I recently added sort.data.frame to a CRAN package, making it class compatible as discussed here:
Best way to create generic/method consistency for sort.data.frame?
Therefore, given the data.frame dd, you can sort as follows:
dd <- data.frame(b = factor(c("Hi", "Med", "Hi", "Low"),
levels = c("Low", "Med", "Hi"), ordered = TRUE),
x = c("A", "D", "A", "C"), y = c(8, 3, 9, 9),
z = c(1, 1, 1, 2))
library(taRifx)
sort(dd, f= ~ -z + b )
If you are one of the original authors of this function, please contact me. Discussion as to public domaininess is here: https://chat.stackoverflow.com/transcript/message/1094290#1094290
You can also use the arrange() function from plyr as Hadley pointed out in the above thread:
library(plyr)
arrange(dd,desc(z),b)
Benchmarks: Note that I loaded each package in a new R session since there were a lot of conflicts. In particular loading the doBy package causes sort to return "The following object(s) are masked from 'x (position 17)': b, x, y, z", and loading the Deducer package overwrites sort.data.frame from Kevin Wright or the taRifx package.
#Load each time
dd <- data.frame(b = factor(c("Hi", "Med", "Hi", "Low"),
levels = c("Low", "Med", "Hi"), ordered = TRUE),
x = c("A", "D", "A", "C"), y = c(8, 3, 9, 9),
z = c(1, 1, 1, 2))
library(microbenchmark)
# Reload R between benchmarks
microbenchmark(dd[with(dd, order(-z, b)), ] ,
dd[order(-dd$z, dd$b),],
times=1000
)
Median times:
dd[with(dd, order(-z, b)), ] 778
dd[order(-dd$z, dd$b),] 788
library(taRifx)
microbenchmark(sort(dd, f= ~-z+b ),times=1000)
Median time: 1,567
library(plyr)
microbenchmark(arrange(dd,desc(z),b),times=1000)
Median time: 862
library(doBy)
microbenchmark(orderBy(~-z+b, data=dd),times=1000)
Median time: 1,694
Note that doBy takes a good bit of time to load the package.
library(Deducer)
microbenchmark(sortData(dd,c("z","b"),increasing= c(FALSE,TRUE)),times=1000)
Couldn't make Deducer load. Needs JGR console.
esort <- function(x, sortvar, ...) {
attach(x)
x <- x[with(x,order(sortvar,...)),]
return(x)
detach(x)
}
microbenchmark(esort(dd, -z, b),times=1000)
Doesn't appear to be compatible with microbenchmark due to the attach/detach.
m <- microbenchmark(
arrange(dd,desc(z),b),
sort(dd, f= ~-z+b ),
dd[with(dd, order(-z, b)), ] ,
dd[order(-dd$z, dd$b),],
times=1000
)
uq <- function(x) { fivenum(x)[4]}
lq <- function(x) { fivenum(x)[2]}
y_min <- 0 # min(by(m$time,m$expr,lq))
y_max <- max(by(m$time,m$expr,uq)) * 1.05
p <- ggplot(m,aes(x=expr,y=time)) + coord_cartesian(ylim = c( y_min , y_max ))

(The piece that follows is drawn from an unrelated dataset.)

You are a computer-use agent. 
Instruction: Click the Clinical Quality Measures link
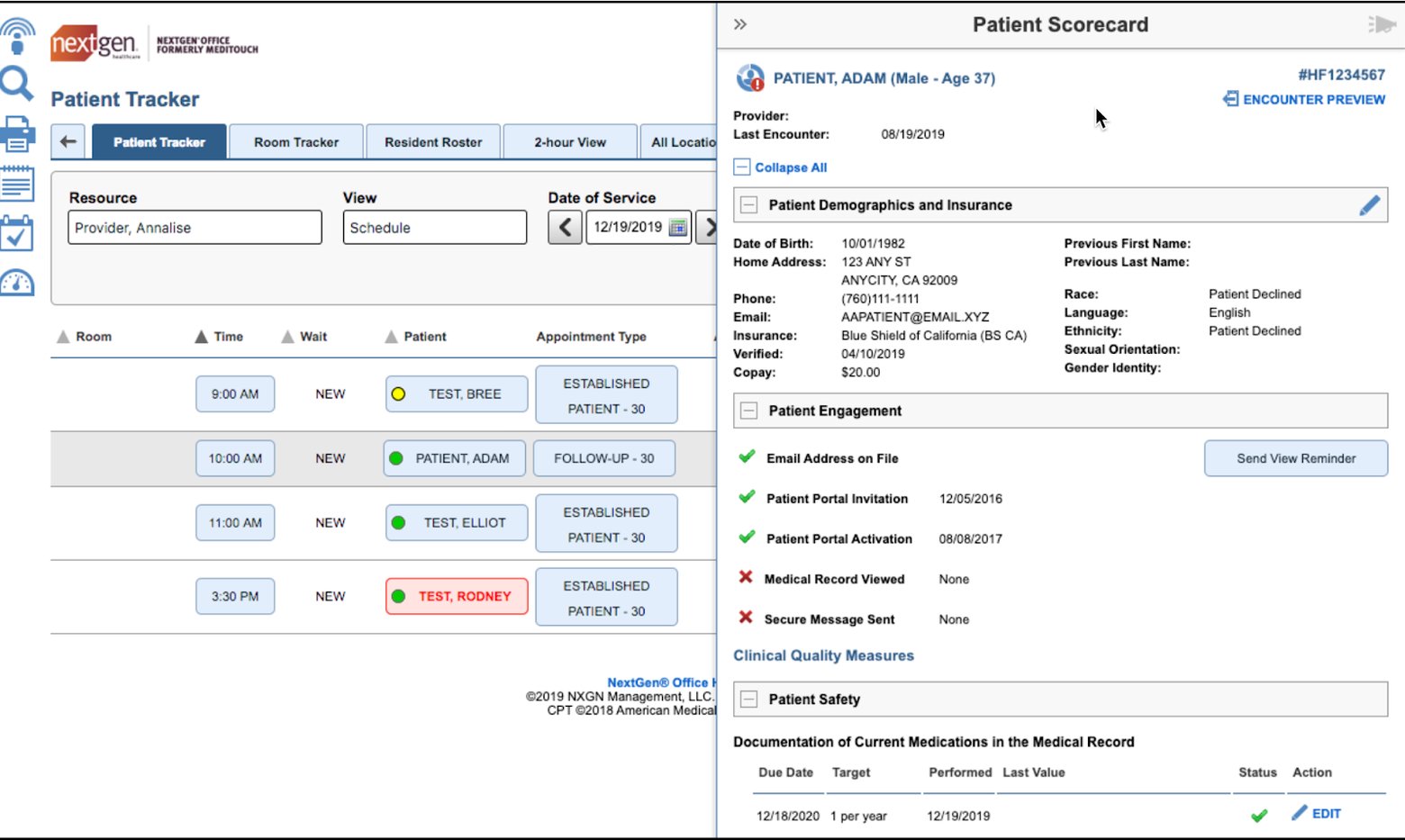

p + stat_summary(fun.y=median,fun.ymin = lq, fun.ymax = uq, aes(fill=expr))
(lines extend from lower quartile to upper quartile, dot is the median)
Given these results and weighing simplicity vs. speed, I'd have to give the nod to arrange in the plyr package. It has a simple syntax and yet is almost as speedy as the base R commands with their convoluted machinations. Typically brilliant Hadley Wickham work. My only gripe with it is that it breaks the standard R nomenclature where sorting objects get called by sort(object), but I understand why Hadley did it that way due to issues discussed in the question linked above.